Eu e o João

Minha menória pra coisas da infância é meio impressionante. Lembro de datas, lugares, frases, conversas. Recordo nitidamente do primeiro dia de escola, com 3 anos. E também o primeiro dia da nova escola, com 6. É como se estivesse vendo tudo de novo.

Não sei se é assim pra todo mundo. Pelo espanto das pessoas envolvidas nas coisas que relato – no geral, dizem aquela frase “agora estou me lembrando. Mas como é que você lembrava disso? – não deve ser.

Cito isso pra falar do João. João Carlos, aliás. Colega do Pentágono, de São Paulo. Fiquei lá do pré à terceira série do primário. Então foi num desses anos. Lembrar qual exatamente seria demais…

Pois o João era uma peste. Meio ruivinho, falante, estava sempre aprontando algo. Adorava me encher a paciência. Roubava meu lanche. Punha o pé pra eu tropeçar. Dizia que bom era o São Paulo, não o Palmeiras.

Um dia chamei meu pai para o conversa solene, sem a mamãe. Queria mudar de escola, porque não aguentava mais o João. Ele não iria parar, eu queria me livrar dele.
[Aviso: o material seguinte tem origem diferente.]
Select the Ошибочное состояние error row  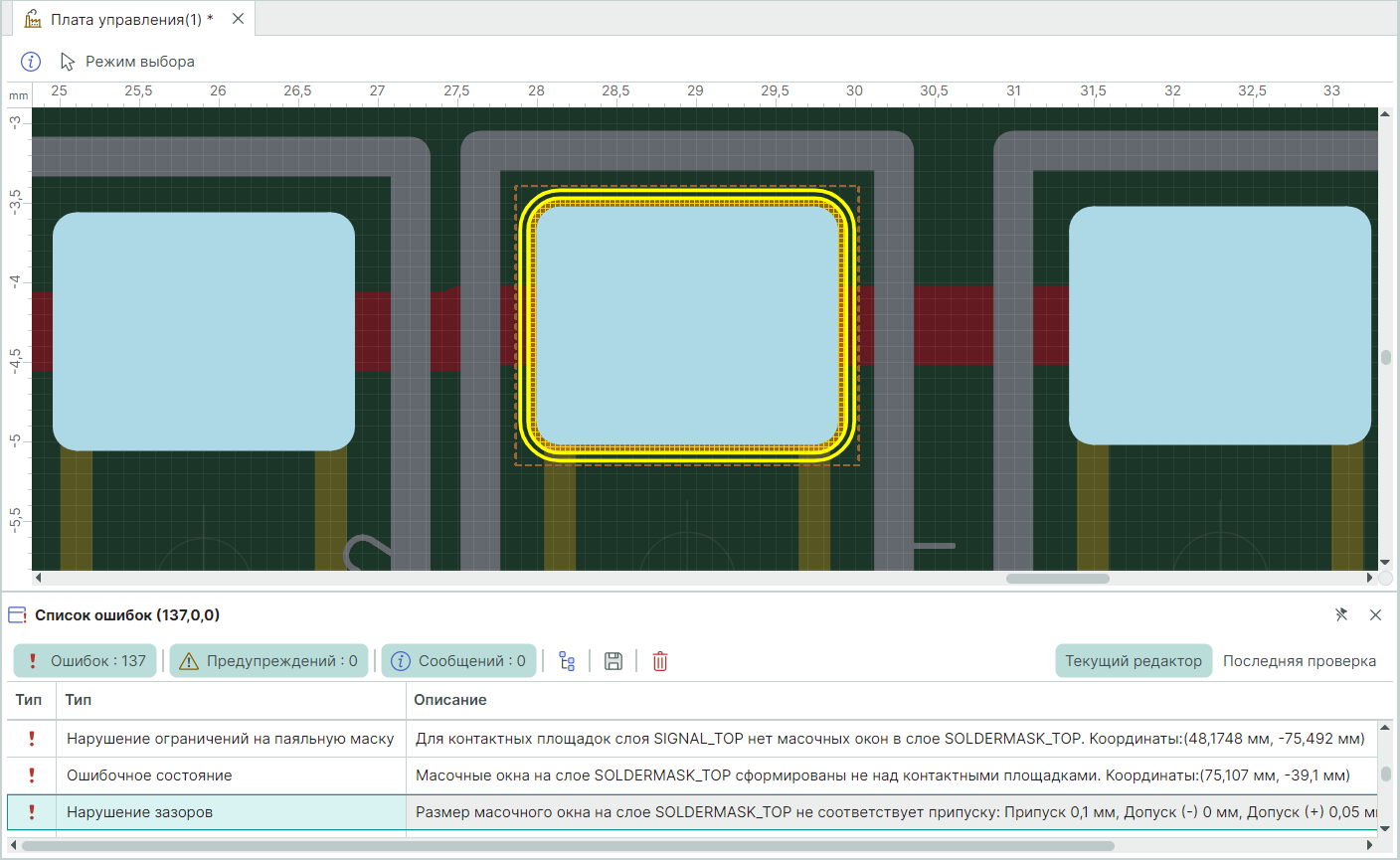[x=149, y=775]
Tão solene quanto o momento, meu pai me disse que eu iria ficar na escola. Não iria me tirar. Porque, segundo ele, “sempre vai ter um João na sua vida. Onde você for vai ter pelo menos um”.

Ele estava certo. Tinha João no colégio, no time de basquete, na faculdade. Alguns na Rádio Trianon. Na Bandeirantes, um monte. Na EBC, muitos joões vieram das extintas Radiobras e TVE. Outros chegaram depois de mim. E uns fui eu mesmo que trouxe.

Tinha João nos Estados Unidos quando fiz intercâmbio, e também quando fui morar lá adulto. Tinha João no apartamento do Itaim e no do Sumaré em São Paulo. Tinha em Brasília, alguns com cargos importantes. Encontrei joões nos quase 40 países em que estive. Tem pelo menos um Maputo.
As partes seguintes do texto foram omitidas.